Discusiones para la plebe: Por qué el WhatsApp de la Radio no matará al Rey (ni salvará el Futuro)

En este 2026, San Antonio Oeste parece estar atrapado en una esquizofrenia comunicacional. Mientras la provincia de Río Negro atraviesa una metamorfosis estructural impulsada por la nueva matriz energética del GNL, el debate público local se ha hundido en lo que podríamos llamar una «dialéctica de la plebe». Siguiendo la advertencia de Pierre Bourdieu sobre la importancia estratégica de la información, observamos con preocupación cómo la gestión política busca su validación no en la eficacia administrativa, sino en la bendición de las propaladoras radiales. Se ha instalado la idea de que si algo no se dice en el dial, no existe; y peor aún, que el «aire» tiene la potestad de juzgar la realidad con la misma autoridad que un tribunal, cuando en realidad solo gestiona el ruido del momento.

Esta dinámica se nutre del «enjambre digital» que describe Byung-Chul Han: una masa de individuos aislados que, a través de treinta o cuarenta mensajes de WhatsApp, creen marcar el pulso de una ciudad. Es la psicopolítica del desprecio, donde el insulto -mimetizado de la retórica nacional- se convierte en la única herramienta de crítica. Frases como «son todos unos inútiles» o alusiones físicas descalificadoras sobre la «blancura del culo» de los funcionarios, no son más que descargas afectivas que buscan deshumanizar al otro. Sin embargo, quienes desde el anonimato o el micrófono dan por muerto al «rey» -la institucionalidad- basándose en este zumbido digital, cometen un error de cálculo histórico. El poder institucional posee una resiliencia que el ciudadano de a pie, obnubilado por el chisme matutino, suele subestimar.

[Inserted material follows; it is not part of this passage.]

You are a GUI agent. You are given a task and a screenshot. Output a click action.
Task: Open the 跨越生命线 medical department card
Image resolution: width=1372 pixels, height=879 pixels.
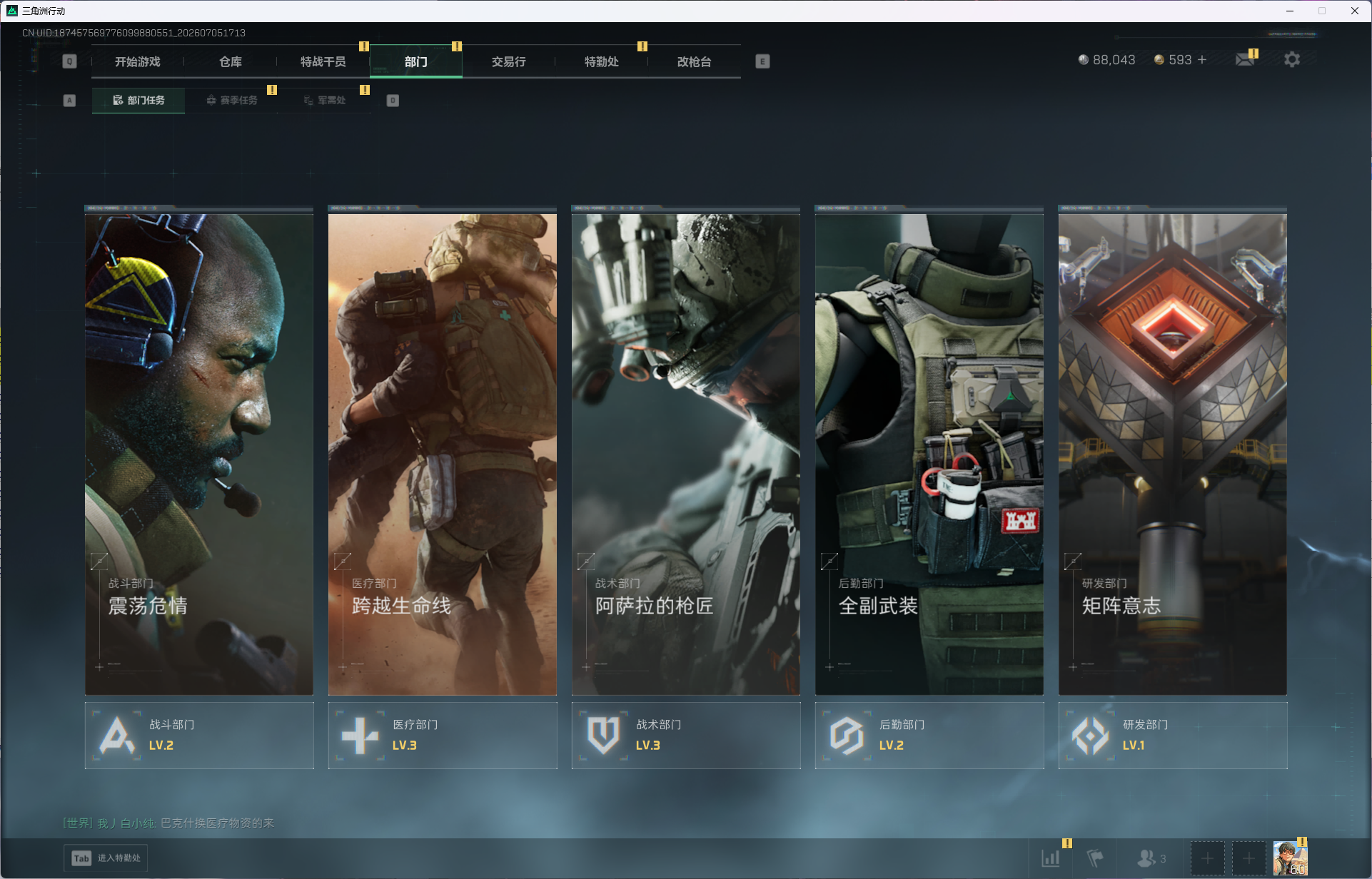443,451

Antonio Gramsci nos enseñó que la hegemonía se disputa en el sentido común, pero también que las crisis ocurren cuando lo viejo no termina de morir. En SAO, lo «viejo» no es la antigüedad de los sellos partidarios, sino esa reciclada retórica del vecinalismo romántico que, a pesar de su corta vida electoral, insiste con eslóganes gastados como «la oficina en la calle» y funcionarios «full-time». Se presenta como novedad lo que es una vieja estrategia de marketing de cercanía para esquivar la complejidad técnica. Se declama transparencia y orden para la tribuna, pero se silencia la necesaria articulación con el Estado Provincial y la desburocratización urgente que el nuevo polo productivo exige. Intentar decir que «todo está mal» porque así lo dicta el termómetro descalibrado de las redes es ignorar que los actos del Concejo Deliberante y del Ejecutivo quedan grabados, escritos y firmados. Esa huella administrativa es la única que sobrevive al tiempo, mientras que las palabras de la radio se las lleva, literalmente, el viento.

Nadie puede asegurar que San Antonio Oeste será la ciudad «top» del mañana si su dirigencia y sus críticos siguen prefiriendo la gratificación inmediata del «me gusta» o la cuota de aire radial por sobre la discusión de fondo. Las sesiones legislativas no son actos efímeros; son la base documental sobre la cual se construirá (o se destruirá) el futuro de la localidad. La incertidumbre que generan estos debates superficiales es solo una neblina pasajera. Al final del día, el destino de la ciudad no se decidirá por quién gritó más fuerte en un audio de WhatsApp, sino por quién tuvo la capacidad de ver más allá del enjambre y gestionar la realidad fáctica que los papeles, y no las redes, sostienen.